Unadjusted and adjusted longitudinal analyses; cognitive tests performed at 34 years, outcomes assessed at 43 years. ORs = standardised odds ratio: odds ratio for outcome when predictor variable changes by one standard deviation, i.e. when the predictor variable increases by one SD, odds of having the outcome are multiplied by the amount indicated by the ORs. Correspondingly if the predictor decreases by one SD, the odds are divided by the amount indicated by the ORs. This way the statistic does not depend on the scale of the measure used and the different neurocognitive tests can be directly compared with one another. A similar method has been used previously with logistic regression (Nieminen et al., 2013). CI = confidence interval at 95% confidence level, β = standardised coefficient, Sig = p-value. In bold; p-value < 0.05.

Adjusted for onset age

AIM abstraction and memory subtest, 3 participants excluded due to below chance score.

AIM abstraction subtest, 2 participants excluded due to below chance score.

After adjusting for onset age, the only statistically significant results remained between long-term verbal memory and global outcome, and between VOLT and vocational outcome (Table 3). For these associations, we also analysed several other potential confounders in addition to onset age. Gender and education had no great effect on the results, as opposed to negative symptoms, which significantly reduced the predictive power of neurocognition (Table 4).

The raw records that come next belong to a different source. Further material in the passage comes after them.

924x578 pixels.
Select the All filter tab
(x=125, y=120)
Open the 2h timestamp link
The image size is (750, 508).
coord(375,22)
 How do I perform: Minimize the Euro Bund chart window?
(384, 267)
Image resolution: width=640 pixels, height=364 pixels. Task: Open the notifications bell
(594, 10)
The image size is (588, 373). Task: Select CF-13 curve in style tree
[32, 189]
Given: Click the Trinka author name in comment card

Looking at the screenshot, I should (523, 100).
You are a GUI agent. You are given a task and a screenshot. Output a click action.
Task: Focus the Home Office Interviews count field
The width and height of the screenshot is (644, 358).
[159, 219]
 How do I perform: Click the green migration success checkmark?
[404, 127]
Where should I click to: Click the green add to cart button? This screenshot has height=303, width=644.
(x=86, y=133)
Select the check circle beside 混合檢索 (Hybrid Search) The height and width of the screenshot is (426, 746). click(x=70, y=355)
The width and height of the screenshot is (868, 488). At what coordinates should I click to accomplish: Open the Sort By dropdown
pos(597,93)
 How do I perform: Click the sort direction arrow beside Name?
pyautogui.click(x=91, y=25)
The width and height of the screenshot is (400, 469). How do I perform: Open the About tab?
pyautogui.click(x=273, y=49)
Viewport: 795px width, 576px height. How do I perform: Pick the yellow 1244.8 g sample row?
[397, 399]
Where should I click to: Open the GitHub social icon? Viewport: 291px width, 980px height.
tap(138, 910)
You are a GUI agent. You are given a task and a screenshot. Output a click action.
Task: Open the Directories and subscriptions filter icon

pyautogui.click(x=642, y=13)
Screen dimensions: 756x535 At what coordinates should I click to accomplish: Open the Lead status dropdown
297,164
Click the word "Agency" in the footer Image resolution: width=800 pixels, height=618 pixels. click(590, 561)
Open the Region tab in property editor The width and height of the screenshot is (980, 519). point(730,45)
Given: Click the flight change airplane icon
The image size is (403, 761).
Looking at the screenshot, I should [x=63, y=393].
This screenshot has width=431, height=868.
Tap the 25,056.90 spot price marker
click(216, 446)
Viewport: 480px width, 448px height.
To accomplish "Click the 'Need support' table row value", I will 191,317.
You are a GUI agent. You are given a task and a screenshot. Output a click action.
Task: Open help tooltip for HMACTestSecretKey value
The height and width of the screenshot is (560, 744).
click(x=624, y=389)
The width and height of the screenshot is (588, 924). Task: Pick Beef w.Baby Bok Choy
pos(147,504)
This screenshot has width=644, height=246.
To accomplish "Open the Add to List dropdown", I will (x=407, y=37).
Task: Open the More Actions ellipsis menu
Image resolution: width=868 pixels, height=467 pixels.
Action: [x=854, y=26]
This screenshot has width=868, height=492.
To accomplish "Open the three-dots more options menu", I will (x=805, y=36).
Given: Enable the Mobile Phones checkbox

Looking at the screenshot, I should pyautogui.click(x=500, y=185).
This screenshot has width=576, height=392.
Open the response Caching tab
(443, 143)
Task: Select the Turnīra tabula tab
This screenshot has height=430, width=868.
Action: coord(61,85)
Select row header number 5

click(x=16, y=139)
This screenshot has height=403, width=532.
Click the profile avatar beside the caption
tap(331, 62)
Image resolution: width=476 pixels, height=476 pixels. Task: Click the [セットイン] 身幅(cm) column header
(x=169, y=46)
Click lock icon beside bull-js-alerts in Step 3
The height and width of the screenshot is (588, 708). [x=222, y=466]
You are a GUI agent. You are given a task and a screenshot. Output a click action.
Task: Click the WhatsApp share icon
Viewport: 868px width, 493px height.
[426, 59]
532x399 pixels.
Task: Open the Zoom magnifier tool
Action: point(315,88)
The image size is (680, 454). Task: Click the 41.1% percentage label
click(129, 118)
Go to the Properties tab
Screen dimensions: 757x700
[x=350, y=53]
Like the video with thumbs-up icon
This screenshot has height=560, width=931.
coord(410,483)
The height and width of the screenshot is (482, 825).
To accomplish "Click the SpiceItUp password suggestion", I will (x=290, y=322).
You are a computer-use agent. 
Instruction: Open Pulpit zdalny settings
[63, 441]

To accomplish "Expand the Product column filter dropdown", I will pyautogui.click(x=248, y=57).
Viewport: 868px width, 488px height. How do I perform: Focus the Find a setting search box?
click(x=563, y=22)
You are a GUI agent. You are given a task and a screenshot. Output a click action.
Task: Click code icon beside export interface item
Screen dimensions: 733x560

Results of the cross-sectional analyses

In the unadjusted cross-sectional analysis, better long-term verbal memory was associated with remission, and better performance in AIM (abstraction subtest) with remission and better global outcome. Better performance on VOLT was associated with better vocational and global outcome. Higher composite score was associated with remission and better global outcome.

After adjusting for onset age, the only statistically significant findings remained between VOLT and composite score and global outcome (Table 5). For additional adjustments, please see Table 4.

Table 5

Standardised effect measures of the associations between cognitive tests and outcomes in schizophrenia at 43 years: comparable effects between different cognitive tests.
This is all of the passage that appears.